When his photobook The Critical Moment was published, photographers around the world were excited. Everyone began to press the shutter of the camera to capture the decisive moment. Though shutter speed is important, it is not the totality of what Bresson is interested in. For him, the decisive moment is when light, composition, and emotion come together. These moments can never occur after they are over and emphasize the importance of framing. Bresson thought of the decisive moment as a "moment of a moment," which has a kind of Buddhist quality to it and a lot of Bresson’s photos are both mysterious, still, and spiritual.
A crazy and beautiful composition |
Take for instance one of Bresson’s most famous photographs, “The Var department” (1932). Someone is riding a bicycle down a winding street and is going past some winding stairs. Although it is black and white and the subject is not clearly expressed, you feel a type of gravity to the picture in the way that it pulls you down the stairs and towards the bike. It creates the illusion of being sucked into the composition. This is due to Bresson’s brilliant use of the "leading line" in the frame. The leading line connects the viewer's gaze to objects in the photograph. Let's take a closer look at the picture. First, your eye moves toward the railing and goes down the stairs. Then, your eye naturally heads to the person riding the bicycle. For Bresson, one leading line is enough. It starts at the edge of the frame and moves to the center of the composition.
“Seville, Spain” is a black and white photograph from 1933 during the Spanish Civil War. A small group of children play next to a broken wall. Some face the camera; others continue along unperturbed. The design of the picture is nebulous; the broken wall acts as both a window to the background drama and as a staging place to focus on the children. It feels like a collage, although we know it was taken with just one snap of the shutter.
An incredible depth of field |
At first glance, it seems to be a collage of cut-out rudiments rather than a snap made with a single exposure. While emphasizing both the foreground and the middle view, it feels as if all the children are drawing our attention to them. Your focus is everywhere, which is a perfect description of the decisive moment. In addition, the broken wall’s position makes the pictures feel 3-D because of the way the children play around it. Bresson truly understands the power of composition and what is critical about that moment.
The photo below of Saint-Lazare station captures a man running across a large puddle after a storm. The picture again gives us a good idea of what Bresson meant by the "Critical Moment".
How does that happen? |
We know that the man's shadow is reflected in the water for just a second and that what the picture is doing is capturing that fleeting moment forever. What makes this picture decisive is how similar the man's appearance is to men leaning against the wall of Saint-Lazare in the background. We could never catch that in real life or it would happen so fast that we wouldn’t really register it.

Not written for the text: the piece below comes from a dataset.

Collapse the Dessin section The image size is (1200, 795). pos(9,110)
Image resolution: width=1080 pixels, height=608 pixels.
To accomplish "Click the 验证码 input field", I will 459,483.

Catching the moment when kids are bad |
The photo above, “Three Juveniles, Montreal, Canada," catches three boys smiling brightly while trickly looking back at the camera. The graffiti behind them mirrors the children's playful expressions. They work perfectly together. Bresson conveys their happiness not just in their smiles, but in the whole environment. The composition of the photo is so well-balanced and natural that we almost miss how artful it is. And that is another example of Bresson’s notion of the decisive moment.
Bresson did not like the expression “the decisive moment" since he introduced it in 1932. He tells us that the image is always moving, but that at one moment, the peak moment, there is a harmony of form, expression, and content. It is as if it comes from beyond time. The decisive moment is not a coincidence. A decisive moment does not come by accident. It only comes for those who wait and are prepared. There was a time when he waited 24 hours to take a picture. He struggled to find, experience, and capture these moments his entire life.
Bresson's eyes, who saw eternity in the moment, died in 2004, having changed how we see the photograph.